For many clinicians, there can be a rush to transfuse stemming from a strong sense that if hemoglobin is less than 7 g/dL or there is bleeding, they must do something, Dr. Jadwin says. “And this has seemingly led to habit-based behavior. Physicians tend to have a reflex of ‘Let’s transfuse immediately.’ It’s a stimulus-response, rather than sitting back and assessing the patient, perhaps being more conservative, watching the patient for another 12, 24, or 36 hours.”

“Yes, when patients are actively bleeding you have to transfuse them right away,” he continues. “But in our paper, a number of transfused patients were clinically stable and were not actively bleeding. But physicians can be very fearful that somebody’s going to question their decision, and they just have to be really proactive and order transfusion.”

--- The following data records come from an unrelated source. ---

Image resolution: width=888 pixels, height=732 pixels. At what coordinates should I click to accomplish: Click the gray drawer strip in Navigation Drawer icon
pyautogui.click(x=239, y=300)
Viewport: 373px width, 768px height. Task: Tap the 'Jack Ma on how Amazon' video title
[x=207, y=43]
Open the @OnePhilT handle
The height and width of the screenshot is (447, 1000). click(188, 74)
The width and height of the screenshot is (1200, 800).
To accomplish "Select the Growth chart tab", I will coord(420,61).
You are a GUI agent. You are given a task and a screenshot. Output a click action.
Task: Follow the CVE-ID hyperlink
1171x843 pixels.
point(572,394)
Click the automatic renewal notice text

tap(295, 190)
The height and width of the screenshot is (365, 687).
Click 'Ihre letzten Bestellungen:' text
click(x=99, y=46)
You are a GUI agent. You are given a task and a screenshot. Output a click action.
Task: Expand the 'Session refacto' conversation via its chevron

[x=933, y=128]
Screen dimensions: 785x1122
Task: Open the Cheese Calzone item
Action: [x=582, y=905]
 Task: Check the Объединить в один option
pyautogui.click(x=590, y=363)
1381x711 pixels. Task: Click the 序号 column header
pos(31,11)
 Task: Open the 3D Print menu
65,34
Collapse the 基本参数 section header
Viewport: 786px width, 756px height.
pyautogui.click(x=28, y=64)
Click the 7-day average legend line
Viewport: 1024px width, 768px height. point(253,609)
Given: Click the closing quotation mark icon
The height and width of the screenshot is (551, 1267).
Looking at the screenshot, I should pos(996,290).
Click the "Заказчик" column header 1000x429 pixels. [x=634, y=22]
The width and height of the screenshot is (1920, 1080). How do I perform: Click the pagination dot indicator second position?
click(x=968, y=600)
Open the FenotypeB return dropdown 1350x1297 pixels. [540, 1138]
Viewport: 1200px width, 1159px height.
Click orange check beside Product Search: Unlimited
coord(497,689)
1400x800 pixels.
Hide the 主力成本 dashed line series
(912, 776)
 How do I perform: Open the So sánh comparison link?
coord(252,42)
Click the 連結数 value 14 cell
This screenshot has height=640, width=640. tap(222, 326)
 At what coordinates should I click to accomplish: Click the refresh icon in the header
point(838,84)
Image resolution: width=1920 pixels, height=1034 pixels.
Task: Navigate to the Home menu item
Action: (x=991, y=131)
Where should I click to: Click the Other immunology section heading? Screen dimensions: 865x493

“A retrospective review like this gives physicians a chance to look at their case management and learn how to provide better care.”

None of the 15 hospitals in this study had documented retrospective chart review like that employed in the study. “Hospitals did chart review years ago, but then CPOE criteria indications were created and transfusion dashboards were developed, and over the years hospitals defaulted to these as measures of good performance,” Dr. Jadwin says.

“So if there’s a hemoglobin of 6.9, most of the time those patients get transfused because it’s less than 7 and the hospital says we’ll let the physician use their clinical judgment in that case. That’s how rigid the application rule is. But what we show is that when you do the detailed chart review, you can see things aren’t quite as they seem. A patient’s hemoglobin may drop from 10 g/dL to 7 or 6.9 and two units of RBCs are transfused, but then the discharge Hb is 12 g/dL because the original drop in hemoglobin was due to fluid overload.”

“If retrospective review isn’t performed, then instances of unnecessary use like this will not be uncovered,” Dr. Jadwin continues. “With retrospective review, you see the consequences of blood transfusion. Perhaps transfusion was seemingly indicated, but there was no transfusion benefit or worse—an adverse outcome. At the end of the day, the transfusion wasn’t helpful.”

At UPMC, efforts to curb overtransfusion are ongoing. In fact, the openness to patient blood management was part of what attracted Dr. Waters to UPMC. A pop-up alert in the CPOE system is triggered when a warning against transfusion is called for. “But we also provide an override for the physician caring for the patient to proceed with transfusing,” which occurs about 15 percent of the time. However, it may occur more often, Dr. Waters says, because clinicians might be using a workaround. “You don’t really know whether or not they are going back into our CPOE systems after they’ve been blocked” the first time to place a subsequent order.